Hender se acomodó detrás.

—¿Listo, doctor? Vámonos.

Pedaleando a máxima intensidad, era suficiente como para que el deslizador iniciara el despegue. Los primeros momentos fueron duros, pero una vez alcanzada la velocidad en que las alas superiores del hidroplano salían del agua y reducían así la fricción, el par de aletas inferiores de alta velocidad —de tamaño más pequeño— conseguía desplazarlos velozmente.

Sin embargo, una vez que habían comenzado no había descanso. Igual que todas las embarcaciones ligeras, el deslizador tenía que remontar constantemente su propia ola de popa: si aflojaban el ritmo apenas un momento, la fuerza de arrastre de la ola los arrastraría hacia abajo. Afortunadamente, ningún tentáculo se deslizó hacia ellos durante la travesía, y ninguna fauce llena de dientes les mordisqueó los dedos de los pies. Cordiales cuerdas aguardaban para subirlos a bordo del Diosa de Sorve.

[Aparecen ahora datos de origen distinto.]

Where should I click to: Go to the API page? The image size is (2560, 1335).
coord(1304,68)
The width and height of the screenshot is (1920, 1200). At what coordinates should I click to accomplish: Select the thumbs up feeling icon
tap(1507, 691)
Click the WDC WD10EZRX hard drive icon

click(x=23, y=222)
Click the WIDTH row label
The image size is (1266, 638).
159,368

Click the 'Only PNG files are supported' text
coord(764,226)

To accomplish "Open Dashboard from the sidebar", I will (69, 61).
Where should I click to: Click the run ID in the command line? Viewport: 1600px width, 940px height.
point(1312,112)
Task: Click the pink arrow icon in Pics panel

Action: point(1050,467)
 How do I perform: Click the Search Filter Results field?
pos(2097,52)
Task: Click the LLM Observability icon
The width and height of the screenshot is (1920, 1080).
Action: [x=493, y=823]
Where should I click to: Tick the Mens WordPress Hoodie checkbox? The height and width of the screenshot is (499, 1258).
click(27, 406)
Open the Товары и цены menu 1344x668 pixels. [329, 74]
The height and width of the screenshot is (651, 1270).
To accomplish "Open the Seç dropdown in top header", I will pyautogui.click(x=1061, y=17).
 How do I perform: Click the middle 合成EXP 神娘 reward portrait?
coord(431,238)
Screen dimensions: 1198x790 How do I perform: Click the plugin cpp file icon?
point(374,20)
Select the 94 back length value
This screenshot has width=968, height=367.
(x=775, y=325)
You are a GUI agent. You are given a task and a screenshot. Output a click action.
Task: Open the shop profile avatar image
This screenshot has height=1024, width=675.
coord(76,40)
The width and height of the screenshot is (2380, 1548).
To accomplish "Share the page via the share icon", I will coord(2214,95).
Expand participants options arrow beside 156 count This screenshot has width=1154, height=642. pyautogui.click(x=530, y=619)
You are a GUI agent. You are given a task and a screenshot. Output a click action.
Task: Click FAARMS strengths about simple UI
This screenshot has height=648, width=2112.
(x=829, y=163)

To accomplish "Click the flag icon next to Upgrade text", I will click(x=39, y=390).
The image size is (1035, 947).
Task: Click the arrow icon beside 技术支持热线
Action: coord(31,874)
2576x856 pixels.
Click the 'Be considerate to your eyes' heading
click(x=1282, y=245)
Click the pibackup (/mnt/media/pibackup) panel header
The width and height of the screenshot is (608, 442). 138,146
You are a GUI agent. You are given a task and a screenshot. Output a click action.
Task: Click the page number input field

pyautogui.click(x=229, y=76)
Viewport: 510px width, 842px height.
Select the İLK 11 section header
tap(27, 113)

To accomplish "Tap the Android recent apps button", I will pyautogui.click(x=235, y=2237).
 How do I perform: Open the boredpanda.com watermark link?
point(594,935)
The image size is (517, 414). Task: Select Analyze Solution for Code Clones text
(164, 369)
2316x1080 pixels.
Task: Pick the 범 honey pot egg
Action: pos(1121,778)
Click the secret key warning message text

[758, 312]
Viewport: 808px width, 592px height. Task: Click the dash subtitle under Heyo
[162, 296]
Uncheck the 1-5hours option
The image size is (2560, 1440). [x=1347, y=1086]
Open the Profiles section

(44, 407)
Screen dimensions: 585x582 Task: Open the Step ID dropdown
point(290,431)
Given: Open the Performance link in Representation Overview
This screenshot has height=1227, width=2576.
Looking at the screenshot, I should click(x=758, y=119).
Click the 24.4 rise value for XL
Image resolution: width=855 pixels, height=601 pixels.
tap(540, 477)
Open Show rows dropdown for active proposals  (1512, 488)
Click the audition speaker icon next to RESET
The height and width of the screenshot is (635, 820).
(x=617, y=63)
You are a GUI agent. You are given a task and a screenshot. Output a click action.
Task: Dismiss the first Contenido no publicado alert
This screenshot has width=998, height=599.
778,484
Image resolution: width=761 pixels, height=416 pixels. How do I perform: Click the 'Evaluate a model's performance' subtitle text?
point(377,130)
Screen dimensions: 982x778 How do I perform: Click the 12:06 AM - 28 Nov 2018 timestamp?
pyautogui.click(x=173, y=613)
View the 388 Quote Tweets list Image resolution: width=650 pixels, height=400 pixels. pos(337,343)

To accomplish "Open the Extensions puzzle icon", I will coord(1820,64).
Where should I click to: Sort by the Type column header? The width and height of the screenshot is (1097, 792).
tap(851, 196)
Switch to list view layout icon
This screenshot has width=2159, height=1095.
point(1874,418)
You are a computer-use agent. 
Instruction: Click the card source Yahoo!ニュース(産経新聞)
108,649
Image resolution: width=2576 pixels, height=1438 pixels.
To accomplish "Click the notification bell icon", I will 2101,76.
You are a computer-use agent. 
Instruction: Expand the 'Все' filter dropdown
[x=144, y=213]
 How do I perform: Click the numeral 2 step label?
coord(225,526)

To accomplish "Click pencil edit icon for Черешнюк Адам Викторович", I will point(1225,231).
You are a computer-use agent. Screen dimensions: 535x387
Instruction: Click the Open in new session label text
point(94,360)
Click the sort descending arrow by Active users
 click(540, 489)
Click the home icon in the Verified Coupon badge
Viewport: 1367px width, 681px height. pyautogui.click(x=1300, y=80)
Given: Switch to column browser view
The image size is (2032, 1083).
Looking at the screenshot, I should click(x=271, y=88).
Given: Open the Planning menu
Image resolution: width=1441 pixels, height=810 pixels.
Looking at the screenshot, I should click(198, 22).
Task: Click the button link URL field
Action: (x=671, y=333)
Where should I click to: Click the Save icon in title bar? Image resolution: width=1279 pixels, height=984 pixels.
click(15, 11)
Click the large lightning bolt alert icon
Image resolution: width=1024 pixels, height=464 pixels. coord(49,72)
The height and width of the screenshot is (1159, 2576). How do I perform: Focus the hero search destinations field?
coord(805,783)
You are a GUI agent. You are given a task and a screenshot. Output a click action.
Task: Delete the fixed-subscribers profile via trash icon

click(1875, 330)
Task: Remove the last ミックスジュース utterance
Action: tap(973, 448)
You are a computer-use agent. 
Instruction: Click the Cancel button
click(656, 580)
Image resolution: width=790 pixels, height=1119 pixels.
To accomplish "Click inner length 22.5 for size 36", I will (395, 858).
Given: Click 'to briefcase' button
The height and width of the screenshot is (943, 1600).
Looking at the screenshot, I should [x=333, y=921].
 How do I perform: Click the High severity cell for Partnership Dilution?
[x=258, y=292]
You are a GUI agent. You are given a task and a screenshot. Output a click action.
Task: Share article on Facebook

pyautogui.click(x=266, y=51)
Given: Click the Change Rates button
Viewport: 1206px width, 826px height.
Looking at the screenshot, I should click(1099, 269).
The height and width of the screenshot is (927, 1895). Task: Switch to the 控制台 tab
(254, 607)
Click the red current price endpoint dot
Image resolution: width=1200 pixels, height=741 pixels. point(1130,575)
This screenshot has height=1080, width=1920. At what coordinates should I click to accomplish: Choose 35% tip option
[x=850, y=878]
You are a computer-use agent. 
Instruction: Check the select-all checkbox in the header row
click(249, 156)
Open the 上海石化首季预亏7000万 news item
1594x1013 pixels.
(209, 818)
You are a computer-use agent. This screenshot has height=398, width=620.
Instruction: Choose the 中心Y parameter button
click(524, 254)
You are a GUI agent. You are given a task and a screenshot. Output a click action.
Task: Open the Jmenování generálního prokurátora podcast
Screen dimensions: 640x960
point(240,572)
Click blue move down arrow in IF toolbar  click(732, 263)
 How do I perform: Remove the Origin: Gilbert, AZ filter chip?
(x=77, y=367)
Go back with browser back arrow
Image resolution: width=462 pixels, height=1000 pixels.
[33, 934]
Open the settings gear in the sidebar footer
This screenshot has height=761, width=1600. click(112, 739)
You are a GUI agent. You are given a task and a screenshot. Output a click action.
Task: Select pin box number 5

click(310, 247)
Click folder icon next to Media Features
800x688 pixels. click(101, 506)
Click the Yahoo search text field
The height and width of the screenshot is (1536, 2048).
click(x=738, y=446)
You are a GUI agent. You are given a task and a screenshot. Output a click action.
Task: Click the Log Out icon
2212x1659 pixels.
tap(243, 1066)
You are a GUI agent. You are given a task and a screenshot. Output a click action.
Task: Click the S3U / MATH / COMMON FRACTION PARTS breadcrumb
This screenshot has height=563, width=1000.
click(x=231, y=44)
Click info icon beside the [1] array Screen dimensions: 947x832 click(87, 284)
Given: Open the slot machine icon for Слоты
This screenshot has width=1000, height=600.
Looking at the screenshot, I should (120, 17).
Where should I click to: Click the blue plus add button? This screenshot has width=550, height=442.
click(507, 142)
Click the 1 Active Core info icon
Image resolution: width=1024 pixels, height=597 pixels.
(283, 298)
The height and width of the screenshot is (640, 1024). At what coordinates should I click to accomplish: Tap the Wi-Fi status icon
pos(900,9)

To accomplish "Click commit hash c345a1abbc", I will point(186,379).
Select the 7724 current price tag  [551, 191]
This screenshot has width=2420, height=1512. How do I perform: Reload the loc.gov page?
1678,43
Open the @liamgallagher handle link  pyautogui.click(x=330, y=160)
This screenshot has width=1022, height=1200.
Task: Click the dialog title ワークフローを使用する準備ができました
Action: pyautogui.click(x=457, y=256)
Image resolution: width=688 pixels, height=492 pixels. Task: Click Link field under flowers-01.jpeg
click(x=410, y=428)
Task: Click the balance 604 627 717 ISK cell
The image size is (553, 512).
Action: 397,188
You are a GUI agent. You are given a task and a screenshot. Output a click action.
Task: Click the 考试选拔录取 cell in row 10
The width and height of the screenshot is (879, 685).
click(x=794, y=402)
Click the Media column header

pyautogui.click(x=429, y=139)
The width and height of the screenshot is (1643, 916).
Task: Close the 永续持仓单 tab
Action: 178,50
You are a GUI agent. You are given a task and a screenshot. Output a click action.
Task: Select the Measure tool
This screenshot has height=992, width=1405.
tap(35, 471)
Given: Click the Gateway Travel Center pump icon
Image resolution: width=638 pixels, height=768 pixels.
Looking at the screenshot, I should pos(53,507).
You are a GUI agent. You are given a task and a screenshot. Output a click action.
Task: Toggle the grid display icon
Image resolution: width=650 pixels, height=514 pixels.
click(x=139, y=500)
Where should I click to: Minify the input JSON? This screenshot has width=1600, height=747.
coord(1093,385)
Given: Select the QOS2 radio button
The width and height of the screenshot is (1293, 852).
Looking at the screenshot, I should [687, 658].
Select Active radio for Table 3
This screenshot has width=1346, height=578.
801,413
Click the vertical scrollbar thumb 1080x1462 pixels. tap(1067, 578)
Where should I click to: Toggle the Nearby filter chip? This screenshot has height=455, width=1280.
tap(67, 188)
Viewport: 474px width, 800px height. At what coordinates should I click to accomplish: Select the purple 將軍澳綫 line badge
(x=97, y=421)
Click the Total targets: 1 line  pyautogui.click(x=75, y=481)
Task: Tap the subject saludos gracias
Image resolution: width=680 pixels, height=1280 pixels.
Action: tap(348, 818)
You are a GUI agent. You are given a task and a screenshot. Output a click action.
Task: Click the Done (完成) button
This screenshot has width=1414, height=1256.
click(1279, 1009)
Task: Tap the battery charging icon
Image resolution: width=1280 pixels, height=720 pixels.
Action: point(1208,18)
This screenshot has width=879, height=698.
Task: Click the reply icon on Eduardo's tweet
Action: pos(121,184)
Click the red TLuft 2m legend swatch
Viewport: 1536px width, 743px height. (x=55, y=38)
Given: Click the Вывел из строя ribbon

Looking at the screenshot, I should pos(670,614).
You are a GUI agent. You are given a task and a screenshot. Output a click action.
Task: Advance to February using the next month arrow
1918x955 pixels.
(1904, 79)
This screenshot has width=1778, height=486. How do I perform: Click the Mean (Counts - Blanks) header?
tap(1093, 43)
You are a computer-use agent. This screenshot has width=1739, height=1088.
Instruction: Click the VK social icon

Nimber Tanamind era un hipocondríaco profundo cuyo problema de salud era, por una vez, genuino. Había caído una botavara y le había fracturado la clavícula izquierda, y toda la parte superior de su cuerpo rechoncho estaba hinchada y azul. También por primera vez, Nimber no protestaba en lo más mínimo. Quizá fuera a causa de la impresión, quizá del miedo, o quizá estaba demasiado aturdido por el dolor.

Estaba sentado silenciosamente, recostado contra un montón de redes y con aspecto de estar aturdido: los ojos desenfocados, los brazos temblando y los dedos realizando movimientos extraños y bruscos. Brondo Katzin y su esposa Eliyana estaban a su lado, y la esposa de Nimber —Salai— se paseaba impaciente por los alrededores.

—Nimber —dijo Lawler con cierto afecto; ambos tenían casi la misma edad—. Eres un condenado idiota, Nimber. ¿Qué te has hecho ahora?

Tanamind levantó un poco la cabeza; parecía asustado. No dijo nada, sólo se humedeció los labios. A pesar de que el día era fresco, una lustrosa línea de sudor le atravesaba la frente.

—¿Cuánto hace que ocurrió? —le preguntó a Bamber Cadrell.

—Quizá media hora —respondió el capitán.

—¿Ha estado consciente durante todo el tiempo?

—Sí.

—¿Le habéis dado algo? ¿Un calmante?

—Sólo un poco de brandy —respondió Cadrell.

—Muy bien —dijo Lawler—. Pongámonos a trabajar. Tendedlo sobre la espalda… eso es, que quede plano. ¿Hay una almohada o algo que podamos meterle debajo? Allí, sí, justo entre los hombros.